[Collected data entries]
══════════
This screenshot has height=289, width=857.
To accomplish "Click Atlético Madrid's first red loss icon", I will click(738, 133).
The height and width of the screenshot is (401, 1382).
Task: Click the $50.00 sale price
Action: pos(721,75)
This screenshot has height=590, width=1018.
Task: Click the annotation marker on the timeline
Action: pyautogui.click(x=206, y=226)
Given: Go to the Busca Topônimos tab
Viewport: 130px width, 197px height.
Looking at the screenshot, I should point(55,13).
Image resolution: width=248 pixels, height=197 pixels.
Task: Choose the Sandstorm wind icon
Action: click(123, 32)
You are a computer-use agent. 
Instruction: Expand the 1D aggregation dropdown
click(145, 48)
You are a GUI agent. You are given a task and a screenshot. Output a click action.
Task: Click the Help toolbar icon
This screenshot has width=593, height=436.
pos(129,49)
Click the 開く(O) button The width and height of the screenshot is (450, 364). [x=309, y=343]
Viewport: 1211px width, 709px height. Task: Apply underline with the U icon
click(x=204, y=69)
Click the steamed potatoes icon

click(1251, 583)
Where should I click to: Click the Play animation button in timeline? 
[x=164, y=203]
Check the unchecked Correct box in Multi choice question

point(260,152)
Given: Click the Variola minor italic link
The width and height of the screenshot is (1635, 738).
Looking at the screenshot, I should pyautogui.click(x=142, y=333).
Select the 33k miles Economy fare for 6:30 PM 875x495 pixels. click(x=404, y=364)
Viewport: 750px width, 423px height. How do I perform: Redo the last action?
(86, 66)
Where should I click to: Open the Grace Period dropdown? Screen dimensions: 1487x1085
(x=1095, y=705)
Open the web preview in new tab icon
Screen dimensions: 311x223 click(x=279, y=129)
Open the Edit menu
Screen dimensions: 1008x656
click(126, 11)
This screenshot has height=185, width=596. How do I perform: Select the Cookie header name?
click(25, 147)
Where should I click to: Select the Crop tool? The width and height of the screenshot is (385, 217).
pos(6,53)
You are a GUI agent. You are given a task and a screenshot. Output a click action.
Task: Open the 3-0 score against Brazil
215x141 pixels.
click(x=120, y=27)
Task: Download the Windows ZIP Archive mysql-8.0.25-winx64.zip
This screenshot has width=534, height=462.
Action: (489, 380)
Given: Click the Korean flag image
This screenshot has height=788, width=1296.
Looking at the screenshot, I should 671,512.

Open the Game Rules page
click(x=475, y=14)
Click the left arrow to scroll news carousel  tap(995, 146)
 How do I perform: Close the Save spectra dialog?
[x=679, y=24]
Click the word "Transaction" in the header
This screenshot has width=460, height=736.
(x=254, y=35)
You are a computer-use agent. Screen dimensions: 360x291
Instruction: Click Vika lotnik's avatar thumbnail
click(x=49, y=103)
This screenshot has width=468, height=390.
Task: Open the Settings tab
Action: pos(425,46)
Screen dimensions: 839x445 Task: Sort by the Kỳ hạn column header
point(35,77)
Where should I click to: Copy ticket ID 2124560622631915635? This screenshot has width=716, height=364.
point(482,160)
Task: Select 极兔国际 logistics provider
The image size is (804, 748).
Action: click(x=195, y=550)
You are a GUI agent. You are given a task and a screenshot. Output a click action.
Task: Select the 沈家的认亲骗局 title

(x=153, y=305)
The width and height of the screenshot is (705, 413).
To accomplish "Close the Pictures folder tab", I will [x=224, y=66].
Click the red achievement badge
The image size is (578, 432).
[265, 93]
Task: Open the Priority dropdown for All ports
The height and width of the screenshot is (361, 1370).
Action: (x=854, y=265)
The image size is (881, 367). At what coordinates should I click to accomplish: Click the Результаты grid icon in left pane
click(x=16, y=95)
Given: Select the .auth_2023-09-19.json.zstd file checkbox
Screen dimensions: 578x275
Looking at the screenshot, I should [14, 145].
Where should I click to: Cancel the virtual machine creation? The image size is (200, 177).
══════════
▶ _ASSIGNED TASK_
Write each line of the data above out again without altering a word.

▶ _EXERCISE RESPONSE_
This screenshot has height=289, width=857.
To accomplish "Click Atlético Madrid's first red loss icon", I will click(738, 133).
The height and width of the screenshot is (401, 1382).
Task: Click the $50.00 sale price
Action: pos(721,75)
This screenshot has height=590, width=1018.
Task: Click the annotation marker on the timeline
Action: pyautogui.click(x=206, y=226)
Given: Go to the Busca Topônimos tab
Viewport: 130px width, 197px height.
Looking at the screenshot, I should point(55,13).
Image resolution: width=248 pixels, height=197 pixels.
Task: Choose the Sandstorm wind icon
Action: click(123, 32)
You are a computer-use agent. 
Instruction: Expand the 1D aggregation dropdown
click(145, 48)
You are a GUI agent. You are given a task and a screenshot. Output a click action.
Task: Click the Help toolbar icon
This screenshot has width=593, height=436.
pos(129,49)
Click the 開く(O) button The width and height of the screenshot is (450, 364). [x=309, y=343]
Viewport: 1211px width, 709px height. Task: Apply underline with the U icon
click(x=204, y=69)
Click the steamed potatoes icon

click(1251, 583)
Where should I click to: Click the Play animation button in timeline? 
[x=164, y=203]
Check the unchecked Correct box in Multi choice question

point(260,152)
Given: Click the Variola minor italic link
The width and height of the screenshot is (1635, 738).
Looking at the screenshot, I should pyautogui.click(x=142, y=333).
Select the 33k miles Economy fare for 6:30 PM 875x495 pixels. click(x=404, y=364)
Viewport: 750px width, 423px height. How do I perform: Redo the last action?
(86, 66)
Where should I click to: Open the Grace Period dropdown? Screen dimensions: 1487x1085
(x=1095, y=705)
Open the web preview in new tab icon
Screen dimensions: 311x223 click(x=279, y=129)
Open the Edit menu
Screen dimensions: 1008x656
click(126, 11)
This screenshot has height=185, width=596. How do I perform: Select the Cookie header name?
click(25, 147)
Where should I click to: Select the Crop tool? The width and height of the screenshot is (385, 217).
pos(6,53)
You are a GUI agent. You are given a task and a screenshot. Output a click action.
Task: Open the 3-0 score against Brazil
215x141 pixels.
click(x=120, y=27)
Task: Download the Windows ZIP Archive mysql-8.0.25-winx64.zip
This screenshot has width=534, height=462.
Action: (489, 380)
Given: Click the Korean flag image
This screenshot has height=788, width=1296.
Looking at the screenshot, I should 671,512.

Open the Game Rules page
click(x=475, y=14)
Click the left arrow to scroll news carousel  tap(995, 146)
 How do I perform: Close the Save spectra dialog?
[x=679, y=24]
Click the word "Transaction" in the header
This screenshot has width=460, height=736.
(x=254, y=35)
You are a computer-use agent. Screen dimensions: 360x291
Instruction: Click Vika lotnik's avatar thumbnail
click(x=49, y=103)
This screenshot has width=468, height=390.
Task: Open the Settings tab
Action: pos(425,46)
Screen dimensions: 839x445 Task: Sort by the Kỳ hạn column header
point(35,77)
Where should I click to: Copy ticket ID 2124560622631915635? This screenshot has width=716, height=364.
point(482,160)
Task: Select 极兔国际 logistics provider
The image size is (804, 748).
Action: click(x=195, y=550)
You are a GUI agent. You are given a task and a screenshot. Output a click action.
Task: Select the 沈家的认亲骗局 title

(x=153, y=305)
The width and height of the screenshot is (705, 413).
To accomplish "Close the Pictures folder tab", I will [x=224, y=66].
Click the red achievement badge
The image size is (578, 432).
[265, 93]
Task: Open the Priority dropdown for All ports
The height and width of the screenshot is (361, 1370).
Action: (x=854, y=265)
The image size is (881, 367). At what coordinates should I click to accomplish: Click the Результаты grid icon in left pane
click(x=16, y=95)
Given: Select the .auth_2023-09-19.json.zstd file checkbox
Screen dimensions: 578x275
Looking at the screenshot, I should [14, 145].
Where should I click to: Cancel the virtual machine creation? The image size is (200, 177).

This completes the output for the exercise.